### WHAT TO WORK ON
Pictures stay out of the copy. Retype exactly, and only, the lines from the one containing "This screenshot has width=1456, height=819." through the end of the listing below.

### INFORMATION SHOWN
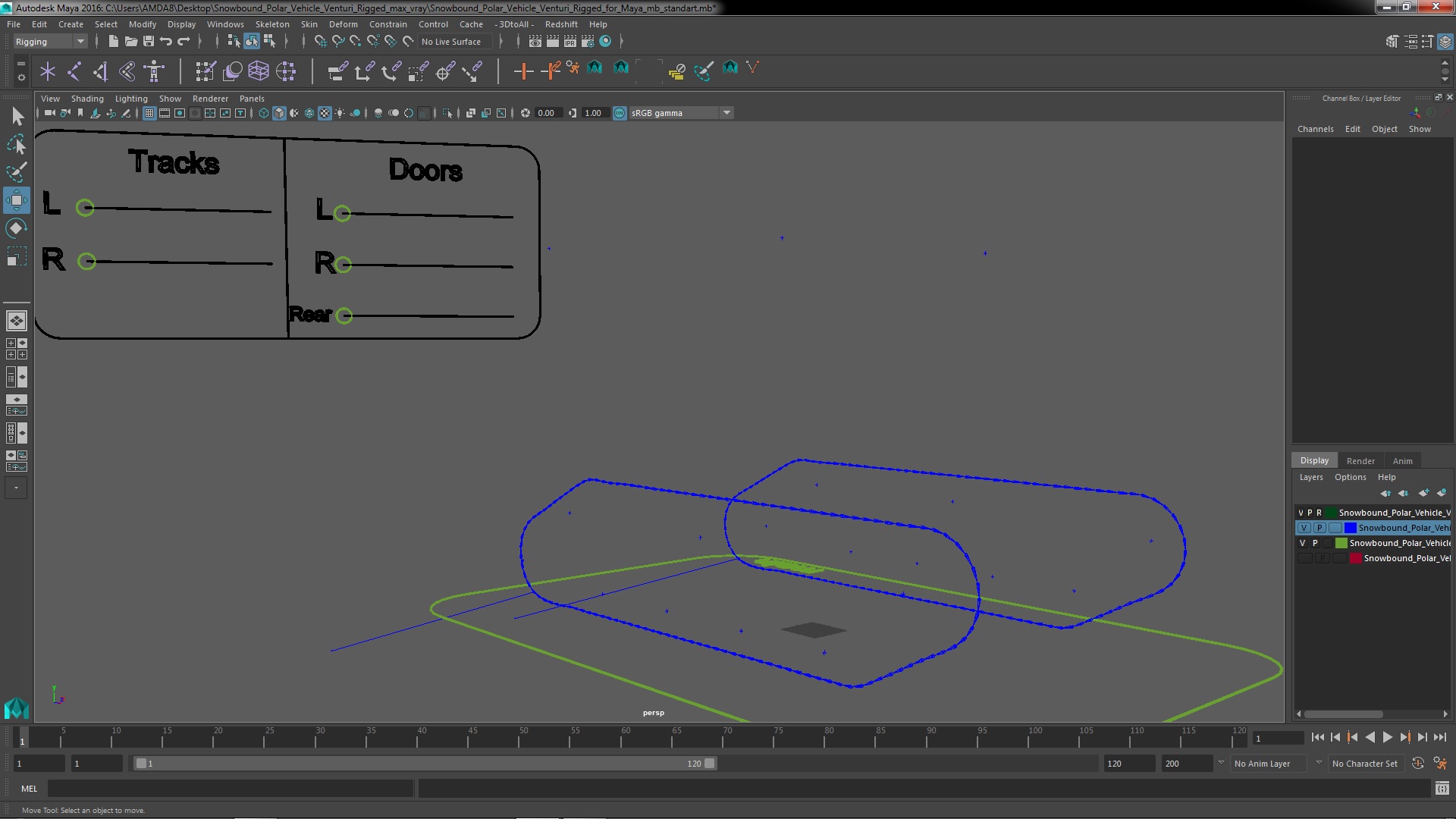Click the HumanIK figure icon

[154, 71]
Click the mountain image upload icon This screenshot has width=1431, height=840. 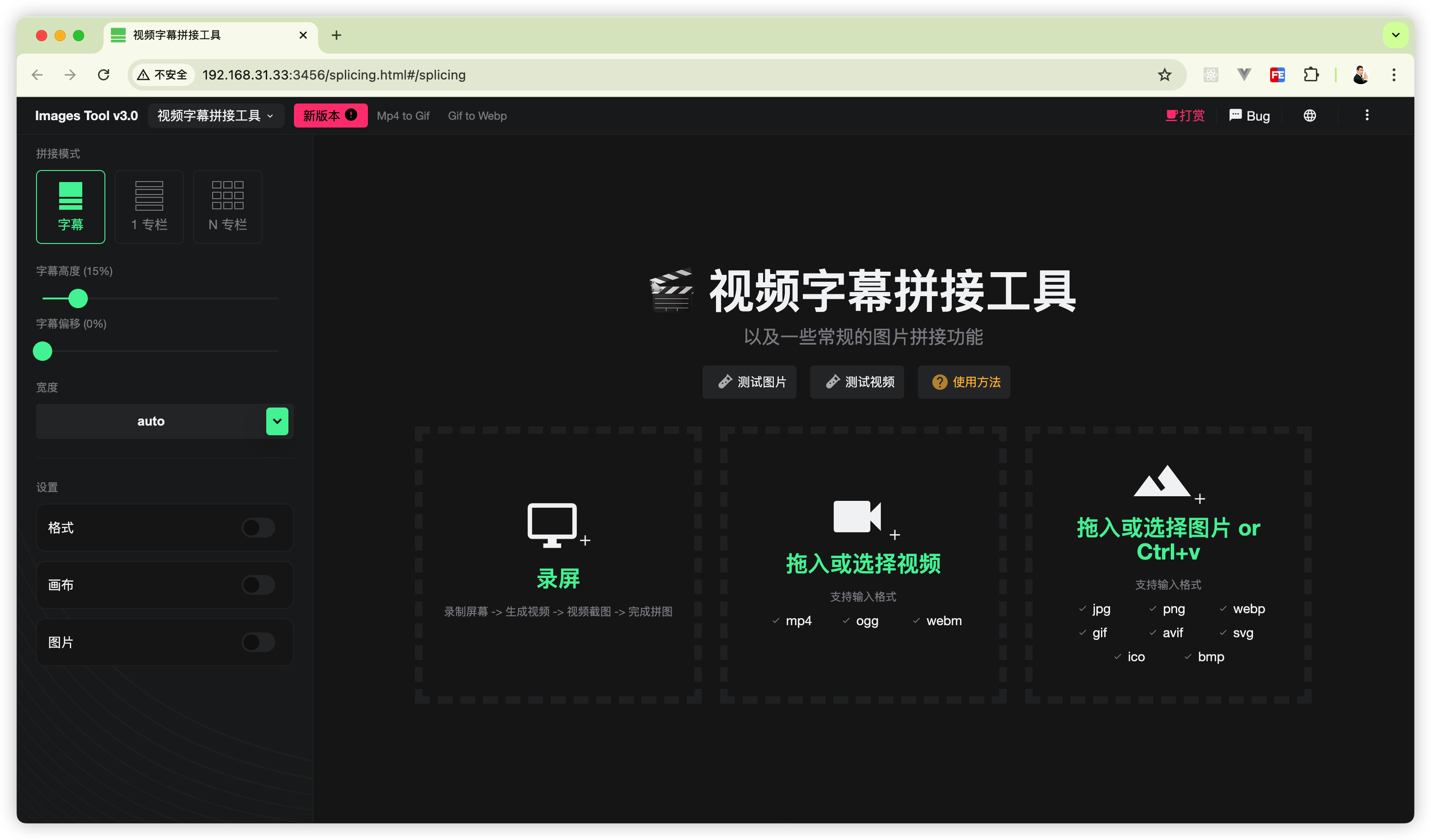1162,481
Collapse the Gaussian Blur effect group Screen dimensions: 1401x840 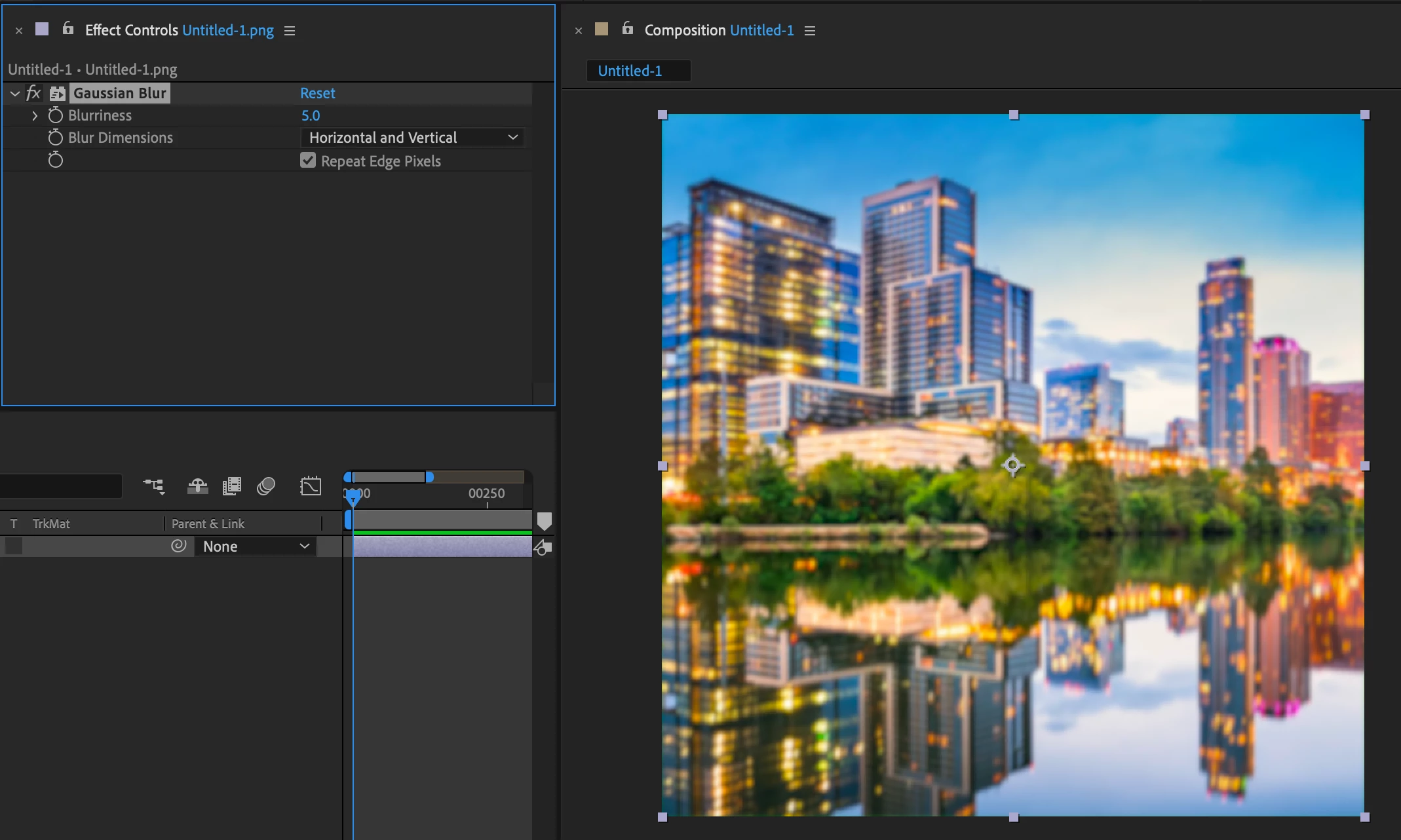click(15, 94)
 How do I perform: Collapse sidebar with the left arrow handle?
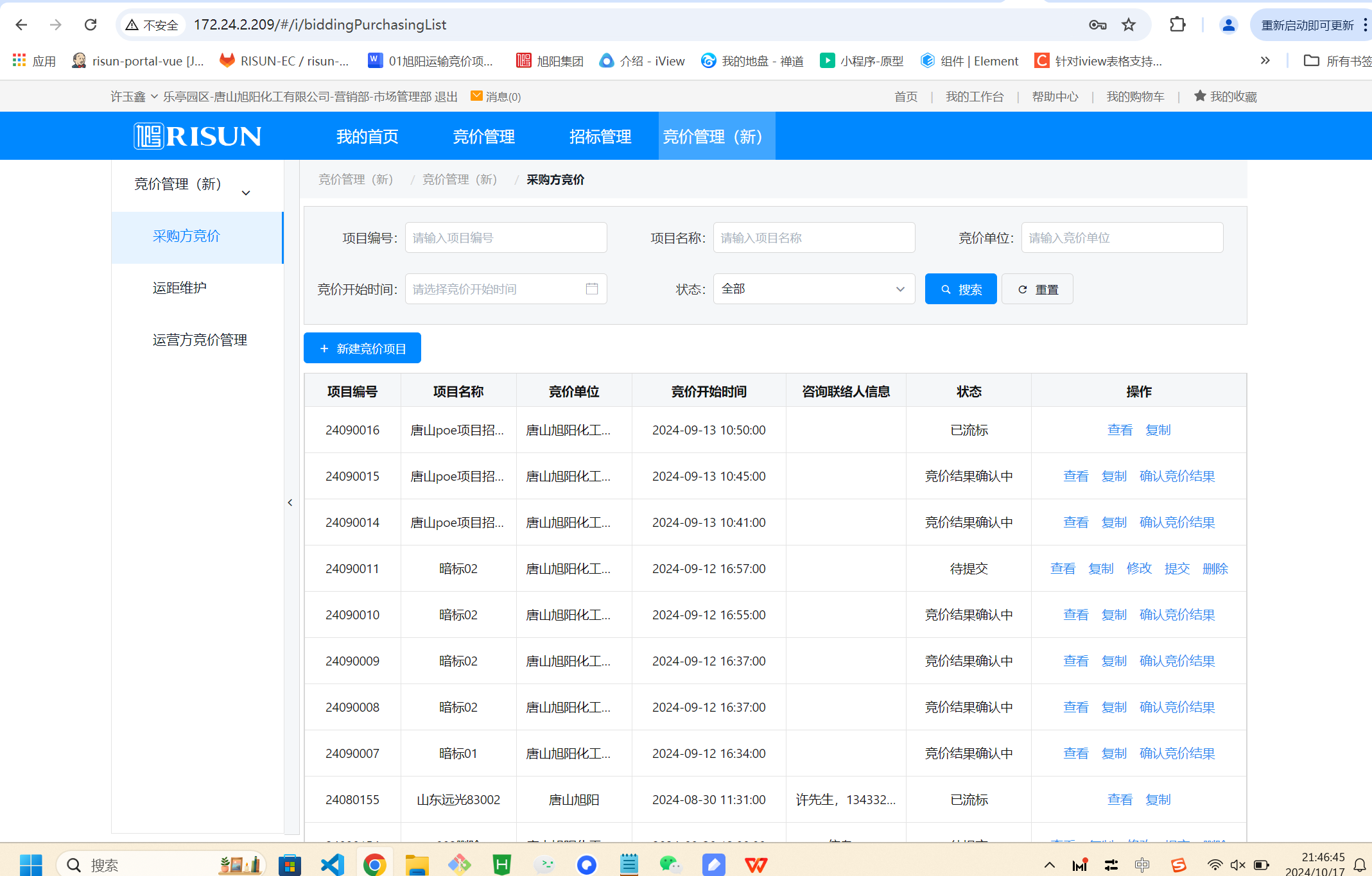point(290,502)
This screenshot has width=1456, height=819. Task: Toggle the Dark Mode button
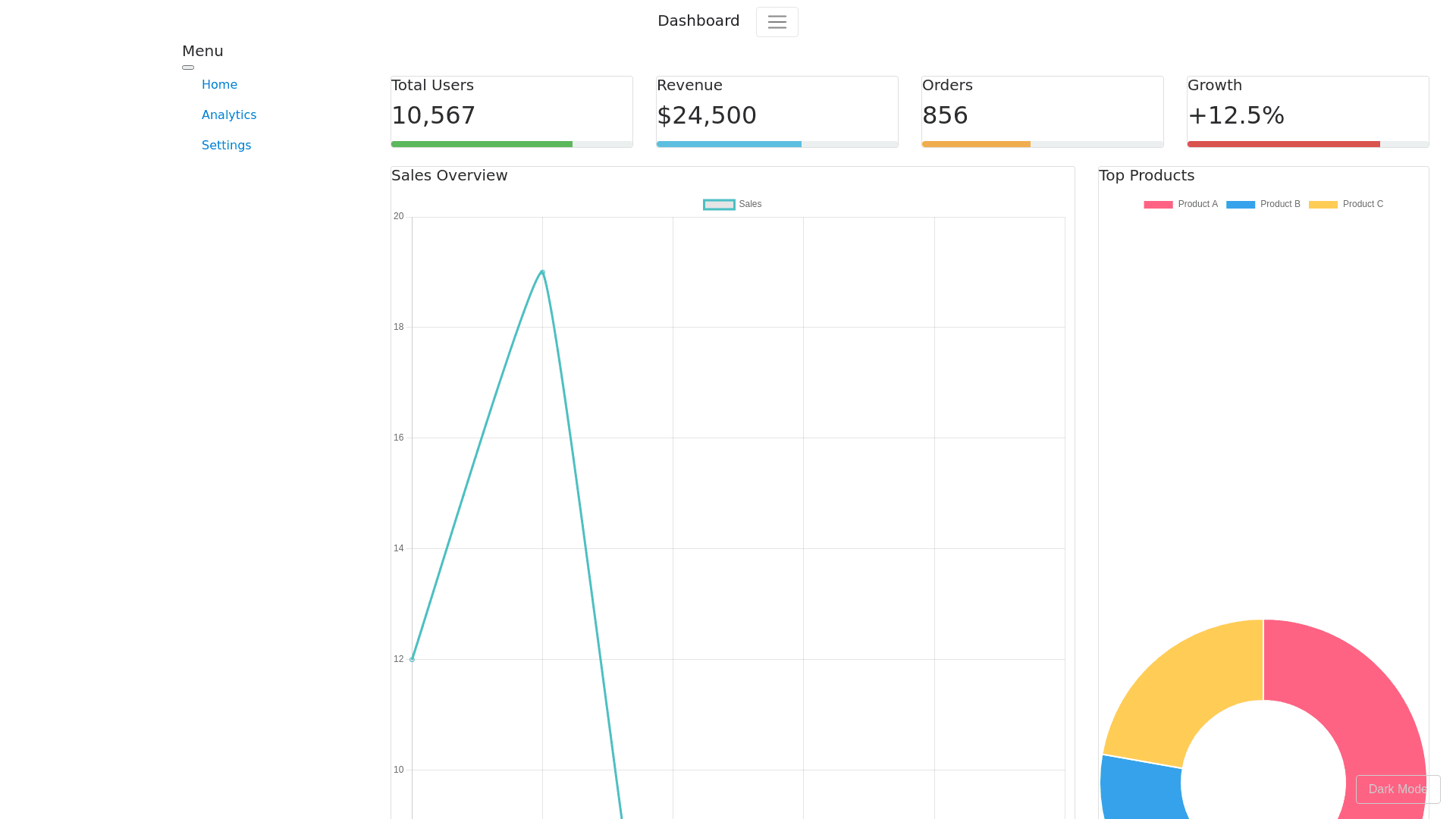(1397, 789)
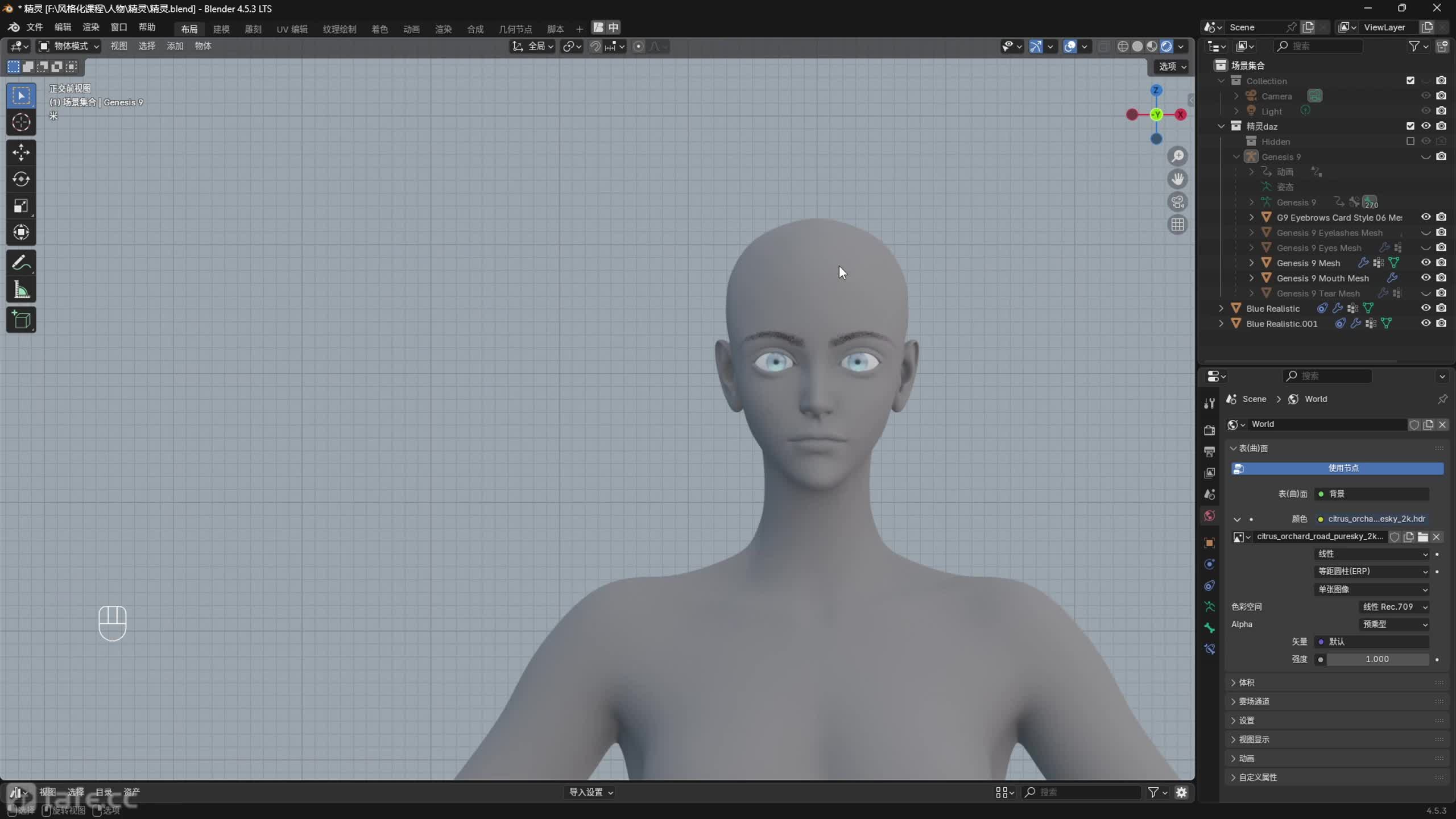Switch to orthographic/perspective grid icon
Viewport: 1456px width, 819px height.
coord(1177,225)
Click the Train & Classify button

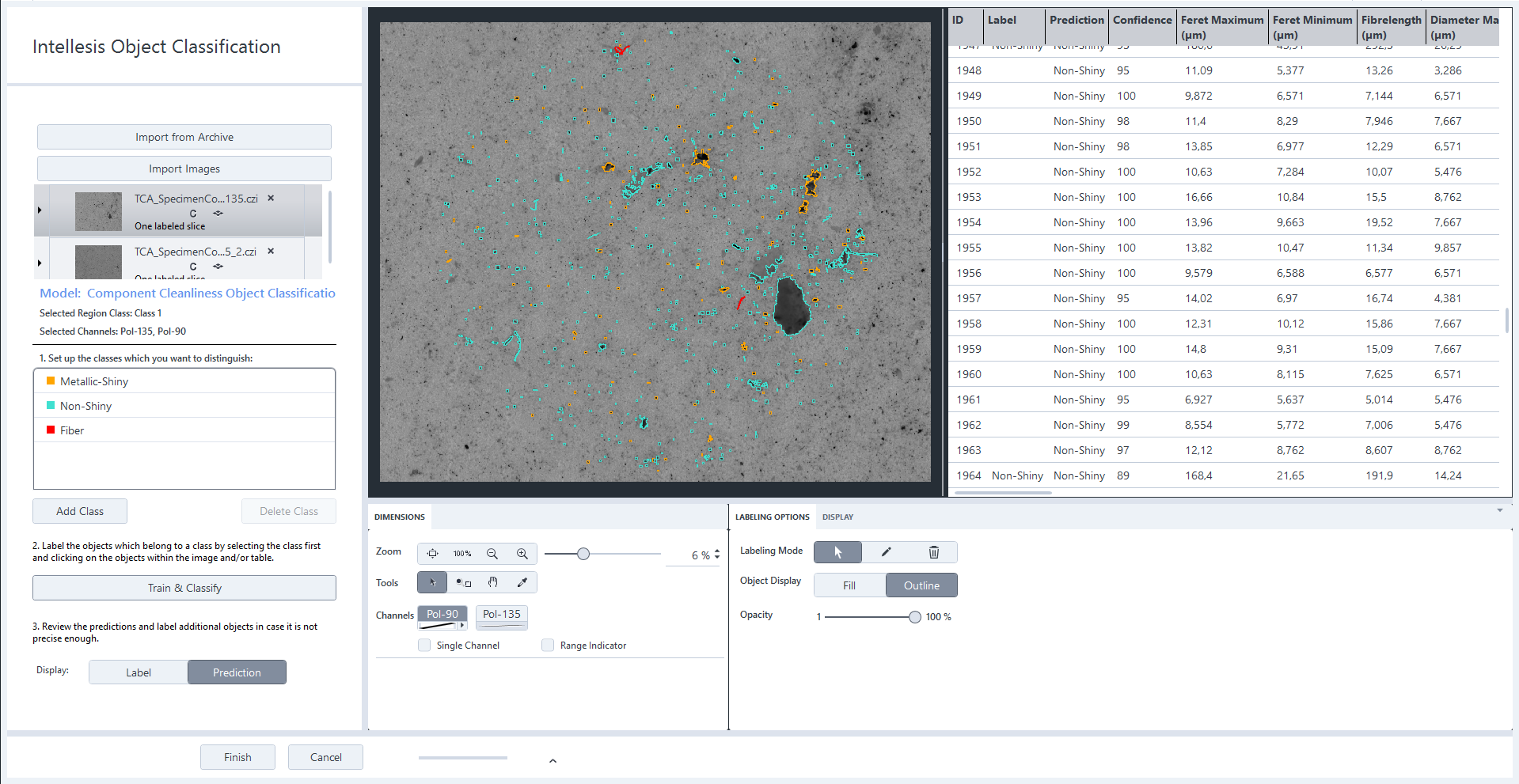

### TASK ANSWER
This screenshot has width=1456, height=819. Task: Toggle the Dark Mode button
(1397, 789)
Switch to orthographic/perspective grid icon
Viewport: 1456px width, 819px height.
coord(1177,225)
Click the Train & Classify button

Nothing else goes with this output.